Jewel of the Moon
- First edition (publ. G.P. Putnam's Sons)
- Author: William Kotzwinkle
- Publisher: G.P. Putnam's Sons
- Publication date: December 5, 1985
- ISBN: 978-0-399-13113-4

= Jewel of the Moon =

1985 short story collection by William Kotzwinkle

Jewel of the Moon (1985) is a collection of short stories by American author William Kotzwinkle. The beautiful and erotic title piece concerns a couple who observe 13 months of subtle sexual foreplay leading up to the inevitable moment of cosmic release. A number of the short stories collected in the volume had been first published in Omni and Penthouse magazines.

==Reception==
Carolyn See of The Los Angeles Times noted that "these stories are so varied in tone that if you like some, you probably won't be able to stomach the others: the volume is a mixed review." In the St.

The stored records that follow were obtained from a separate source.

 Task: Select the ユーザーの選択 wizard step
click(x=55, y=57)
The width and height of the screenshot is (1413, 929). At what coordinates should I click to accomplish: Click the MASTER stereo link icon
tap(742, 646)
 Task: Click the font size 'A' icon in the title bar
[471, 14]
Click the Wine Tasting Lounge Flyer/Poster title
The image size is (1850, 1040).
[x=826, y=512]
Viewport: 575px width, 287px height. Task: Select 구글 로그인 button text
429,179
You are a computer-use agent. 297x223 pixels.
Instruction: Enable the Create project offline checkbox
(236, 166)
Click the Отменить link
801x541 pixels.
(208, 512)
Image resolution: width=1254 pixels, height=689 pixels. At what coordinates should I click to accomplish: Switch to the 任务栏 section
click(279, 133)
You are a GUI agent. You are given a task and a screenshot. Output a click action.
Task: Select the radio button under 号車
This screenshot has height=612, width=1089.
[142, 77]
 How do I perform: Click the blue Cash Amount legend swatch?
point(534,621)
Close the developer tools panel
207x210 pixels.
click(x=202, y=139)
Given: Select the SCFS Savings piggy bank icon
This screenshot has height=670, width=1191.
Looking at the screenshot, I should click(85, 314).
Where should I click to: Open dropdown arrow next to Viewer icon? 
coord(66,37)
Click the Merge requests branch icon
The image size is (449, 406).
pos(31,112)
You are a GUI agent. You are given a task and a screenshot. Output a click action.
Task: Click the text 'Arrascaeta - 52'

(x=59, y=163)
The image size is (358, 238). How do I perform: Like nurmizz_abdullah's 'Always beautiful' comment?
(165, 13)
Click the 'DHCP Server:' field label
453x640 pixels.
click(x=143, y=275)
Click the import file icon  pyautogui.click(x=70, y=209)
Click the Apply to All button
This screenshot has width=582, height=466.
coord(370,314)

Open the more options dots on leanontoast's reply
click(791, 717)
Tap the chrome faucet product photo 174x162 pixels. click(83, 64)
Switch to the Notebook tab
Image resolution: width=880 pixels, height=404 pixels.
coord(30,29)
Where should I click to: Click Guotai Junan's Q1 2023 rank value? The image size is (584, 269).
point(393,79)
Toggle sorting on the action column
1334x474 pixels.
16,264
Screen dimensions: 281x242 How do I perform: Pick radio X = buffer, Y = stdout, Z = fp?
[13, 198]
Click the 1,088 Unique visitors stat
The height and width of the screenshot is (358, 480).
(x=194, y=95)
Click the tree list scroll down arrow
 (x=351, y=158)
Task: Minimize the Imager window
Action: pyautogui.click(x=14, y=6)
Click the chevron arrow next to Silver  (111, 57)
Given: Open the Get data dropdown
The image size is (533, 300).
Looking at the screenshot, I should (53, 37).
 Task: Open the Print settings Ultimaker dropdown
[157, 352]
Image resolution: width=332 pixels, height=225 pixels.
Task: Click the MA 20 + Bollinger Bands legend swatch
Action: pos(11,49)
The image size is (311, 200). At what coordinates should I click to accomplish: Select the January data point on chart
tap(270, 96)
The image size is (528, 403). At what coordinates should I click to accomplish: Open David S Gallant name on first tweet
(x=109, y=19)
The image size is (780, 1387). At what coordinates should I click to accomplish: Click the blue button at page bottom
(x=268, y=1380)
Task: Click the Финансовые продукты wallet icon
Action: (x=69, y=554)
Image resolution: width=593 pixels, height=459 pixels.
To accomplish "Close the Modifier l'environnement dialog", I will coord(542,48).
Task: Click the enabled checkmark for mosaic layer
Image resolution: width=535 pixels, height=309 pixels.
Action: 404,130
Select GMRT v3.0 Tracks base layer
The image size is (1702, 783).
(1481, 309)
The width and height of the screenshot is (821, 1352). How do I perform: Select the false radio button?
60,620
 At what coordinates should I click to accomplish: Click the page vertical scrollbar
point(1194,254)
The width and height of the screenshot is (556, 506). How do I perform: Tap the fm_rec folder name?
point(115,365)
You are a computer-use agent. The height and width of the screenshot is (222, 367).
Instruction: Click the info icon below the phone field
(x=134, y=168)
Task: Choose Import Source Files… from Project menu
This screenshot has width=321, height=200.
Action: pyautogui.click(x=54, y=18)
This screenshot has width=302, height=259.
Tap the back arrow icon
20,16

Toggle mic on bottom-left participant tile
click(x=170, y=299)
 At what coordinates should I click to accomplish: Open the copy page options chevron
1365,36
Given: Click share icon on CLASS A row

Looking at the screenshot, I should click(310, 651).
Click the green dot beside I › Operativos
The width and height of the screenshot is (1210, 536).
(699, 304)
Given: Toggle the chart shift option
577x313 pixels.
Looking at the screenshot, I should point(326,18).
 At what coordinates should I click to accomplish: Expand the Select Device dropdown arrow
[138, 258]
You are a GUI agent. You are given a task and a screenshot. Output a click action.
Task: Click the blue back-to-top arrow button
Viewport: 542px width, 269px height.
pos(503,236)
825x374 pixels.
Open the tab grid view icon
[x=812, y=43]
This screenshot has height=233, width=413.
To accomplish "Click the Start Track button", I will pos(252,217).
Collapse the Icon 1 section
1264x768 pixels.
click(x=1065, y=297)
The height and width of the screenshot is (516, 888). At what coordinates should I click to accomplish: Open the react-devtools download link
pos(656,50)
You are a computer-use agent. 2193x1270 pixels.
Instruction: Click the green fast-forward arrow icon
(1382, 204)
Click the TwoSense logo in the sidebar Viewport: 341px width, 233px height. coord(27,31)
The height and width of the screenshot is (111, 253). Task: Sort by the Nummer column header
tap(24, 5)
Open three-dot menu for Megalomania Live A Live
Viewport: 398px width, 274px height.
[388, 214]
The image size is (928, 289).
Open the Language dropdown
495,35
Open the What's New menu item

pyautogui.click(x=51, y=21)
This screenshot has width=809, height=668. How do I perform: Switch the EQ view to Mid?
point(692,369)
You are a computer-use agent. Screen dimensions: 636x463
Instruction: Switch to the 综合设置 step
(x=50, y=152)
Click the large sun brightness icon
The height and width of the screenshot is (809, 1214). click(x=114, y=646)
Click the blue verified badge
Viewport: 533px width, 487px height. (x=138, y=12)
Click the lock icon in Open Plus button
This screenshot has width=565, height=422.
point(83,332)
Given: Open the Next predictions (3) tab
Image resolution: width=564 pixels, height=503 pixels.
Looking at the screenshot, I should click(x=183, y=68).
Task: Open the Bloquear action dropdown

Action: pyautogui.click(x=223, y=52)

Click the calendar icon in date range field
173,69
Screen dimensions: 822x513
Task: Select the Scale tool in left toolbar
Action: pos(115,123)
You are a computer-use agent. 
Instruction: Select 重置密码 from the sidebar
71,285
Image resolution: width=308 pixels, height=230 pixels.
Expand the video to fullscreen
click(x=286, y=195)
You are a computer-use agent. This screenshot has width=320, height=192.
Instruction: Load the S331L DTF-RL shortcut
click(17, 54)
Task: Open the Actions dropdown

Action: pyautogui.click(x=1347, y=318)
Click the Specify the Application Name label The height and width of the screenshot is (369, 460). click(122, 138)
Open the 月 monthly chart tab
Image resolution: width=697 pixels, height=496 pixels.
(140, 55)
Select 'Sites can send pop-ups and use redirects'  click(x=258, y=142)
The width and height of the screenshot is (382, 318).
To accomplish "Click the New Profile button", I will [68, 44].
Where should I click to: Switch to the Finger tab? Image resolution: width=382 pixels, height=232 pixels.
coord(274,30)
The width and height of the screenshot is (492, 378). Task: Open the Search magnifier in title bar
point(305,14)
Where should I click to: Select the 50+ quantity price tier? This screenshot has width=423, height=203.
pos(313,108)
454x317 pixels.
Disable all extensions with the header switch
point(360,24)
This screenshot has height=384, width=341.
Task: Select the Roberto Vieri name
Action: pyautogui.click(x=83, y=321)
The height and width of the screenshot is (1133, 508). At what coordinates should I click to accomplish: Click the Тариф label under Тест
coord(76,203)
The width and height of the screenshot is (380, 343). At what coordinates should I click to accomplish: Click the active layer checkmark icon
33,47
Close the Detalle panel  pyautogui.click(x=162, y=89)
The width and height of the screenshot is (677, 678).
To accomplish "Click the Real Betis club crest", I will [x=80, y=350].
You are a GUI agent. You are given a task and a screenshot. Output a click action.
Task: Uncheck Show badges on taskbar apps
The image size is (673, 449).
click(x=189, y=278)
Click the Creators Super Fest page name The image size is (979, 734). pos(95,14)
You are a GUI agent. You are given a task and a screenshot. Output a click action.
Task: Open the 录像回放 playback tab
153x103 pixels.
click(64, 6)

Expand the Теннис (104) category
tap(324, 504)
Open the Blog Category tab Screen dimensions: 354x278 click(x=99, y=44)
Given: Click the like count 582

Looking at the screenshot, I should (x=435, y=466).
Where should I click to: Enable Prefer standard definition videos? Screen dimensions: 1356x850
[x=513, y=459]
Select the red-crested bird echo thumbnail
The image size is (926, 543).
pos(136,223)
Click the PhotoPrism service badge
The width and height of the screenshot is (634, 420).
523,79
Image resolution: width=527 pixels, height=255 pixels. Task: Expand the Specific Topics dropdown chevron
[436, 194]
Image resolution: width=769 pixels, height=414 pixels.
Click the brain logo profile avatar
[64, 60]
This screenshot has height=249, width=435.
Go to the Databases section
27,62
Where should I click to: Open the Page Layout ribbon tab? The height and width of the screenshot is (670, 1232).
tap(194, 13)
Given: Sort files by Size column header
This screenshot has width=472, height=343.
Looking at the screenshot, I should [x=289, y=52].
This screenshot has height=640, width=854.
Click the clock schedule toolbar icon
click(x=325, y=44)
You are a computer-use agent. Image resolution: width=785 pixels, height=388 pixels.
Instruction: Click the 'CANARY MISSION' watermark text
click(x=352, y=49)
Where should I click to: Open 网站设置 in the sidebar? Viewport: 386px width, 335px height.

Petersburg Times William Mingin wrote, "[Kotzwinkle] writes colorfully, with a good eye for detail ... and the easy flow of someone with a natural talent for words. He is often funny, and it is easy to smile at his cheery, if sometimes adolescent, eroticism. But while nothing here is ill-written per se, nothing is memorable, either. The reader looking for more than having his chin chucked by the author will eventually become cranky. Kotzwinkle is good enough to tease, but he almost never delivers." James E. Alexander of The Pittsburgh Post-Gazette remarked, "In these short stories ... the author stretches the surreal limits of the imagination into worlds enchanted and bizarre, beautiful and insane. Yet the reader isn't put off by this, rather he rides along, knowing the roller coaster is going to fling him down and up, tingling his risibilities one moment, churning his stomach the next."